This work was done in collaboration with Safe Software partner Spatialworld Oy
When a motivated intern suggested building a workflow to predict Urban Heat Islands (UHI), it felt like the perfect chance to put FME to the test. The idea was ambitious: create a repeatable way to identify temperature hotspots using environmental and urban data, without diving into complex code or relying on a heavy tech stack.
What came next went far beyond a typical internship project. It became a real-world example of how FME helps new users create smart, scalable solutions to real environmental challenges.
Understanding the Urban Heat Island challenge
Urban Heat Islands are areas in cities where surface temperatures rise significantly higher than in nearby rural zones. As cities grow, UHls are becoming more frequent and severe, contributing to heatwaves, increased energy use, and public health risks, especially for vulnerable populations.

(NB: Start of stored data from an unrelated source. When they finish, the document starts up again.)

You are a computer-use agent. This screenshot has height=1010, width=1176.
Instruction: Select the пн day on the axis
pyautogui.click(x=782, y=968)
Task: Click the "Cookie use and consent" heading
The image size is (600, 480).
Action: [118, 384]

To better understand and anticipate these impacts, our intern set out to build a workflow that could analyze various urban and environmental datasets, calculate surface temperature, and output risk maps for areas most affected by heat buildup.

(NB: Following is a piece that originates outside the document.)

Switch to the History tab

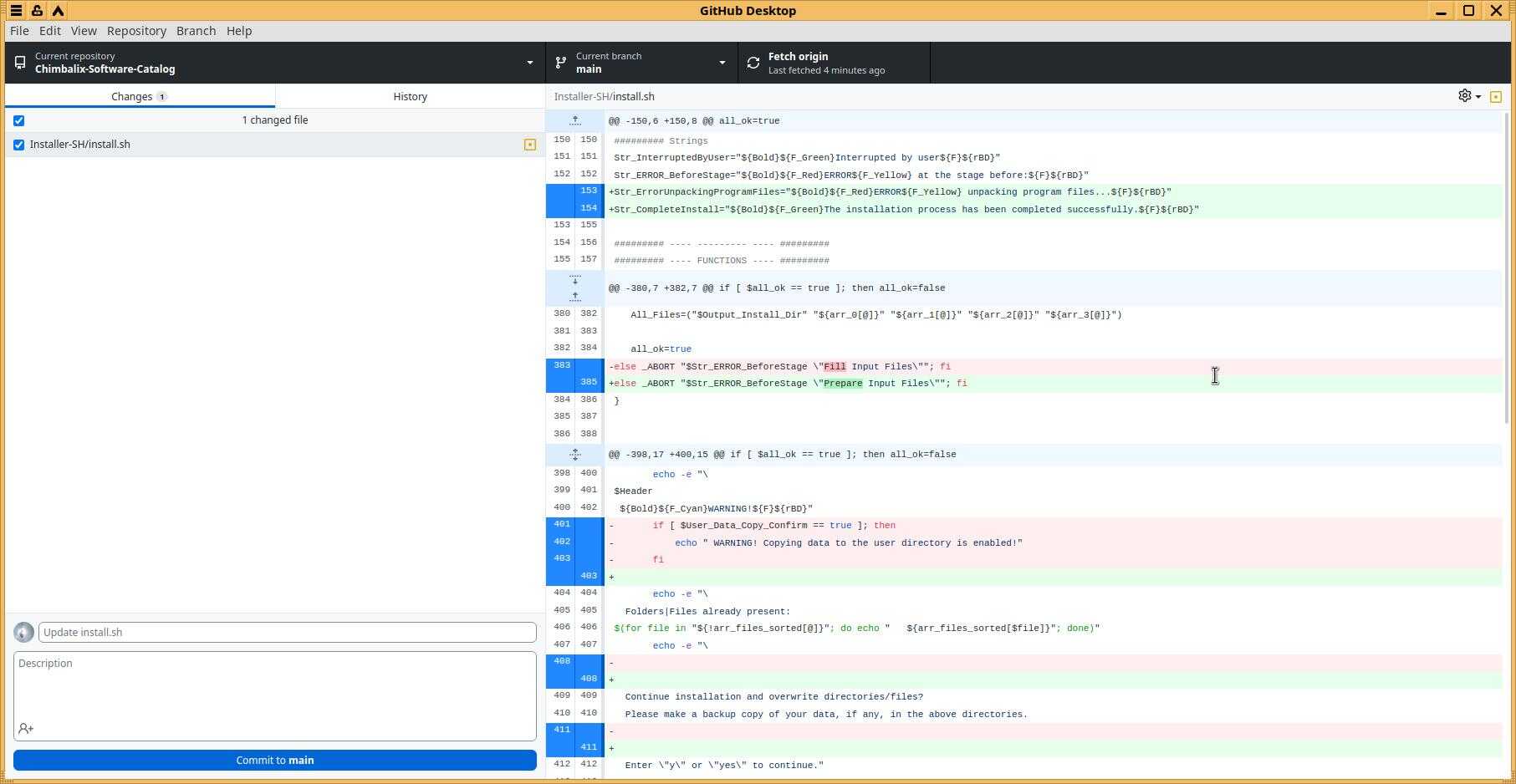point(410,96)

A collaborative opportunity
The timing aligned with a parallel initiative: the City of Espoo and the Finnish Environment Institute (SYKE) were working together to assess the economic impact of rising temperatures using the System of Environmental Economic Accounting.
We reached out to share the UHI workflow, built in FME, and explored how their models could align with our prototype. This collaboration enabled cross validation between scientific methods and low code automation, opening doors for future cooperation and practical policy use.
Building the workflow in FME
Despite having little programming experience but some FME knowledge and a deep climatology background, our intern quickly developed a process using FME. Its visual interface, transformer-based logic, and linked Python code did wonders. Here’s what the workflow included:
- Standardizing and cleaning datasets (e.g., land cover, radiation data, building footprints)·
- Applying filters like masking water bodies or irrelevant land use·
- Calculating missing values such as canyon width between buildings
- Estimating surface temperature per land cover type using iteration
- Generating heat risk maps in both raster and vector formats
FME’s interface allowed for rapid prototyping and iterative testing, ideal for scientific exploration without the overhead of manual scripting.
Why FME was the right fit
Urban Heat Island prediction depends on changing variables and varied inputs. Using FME made the entire process more adaptable and scalable.
With FME, she could:
- Swap datasets without altering core logic
- Adjust thresholds for classification and scoring
- Test preprocessing steps using built-in transformers
- Export maps for analysis, reporting, or integration with other platforms
All of this was done in a low-code environment that supported experimentation and refinement.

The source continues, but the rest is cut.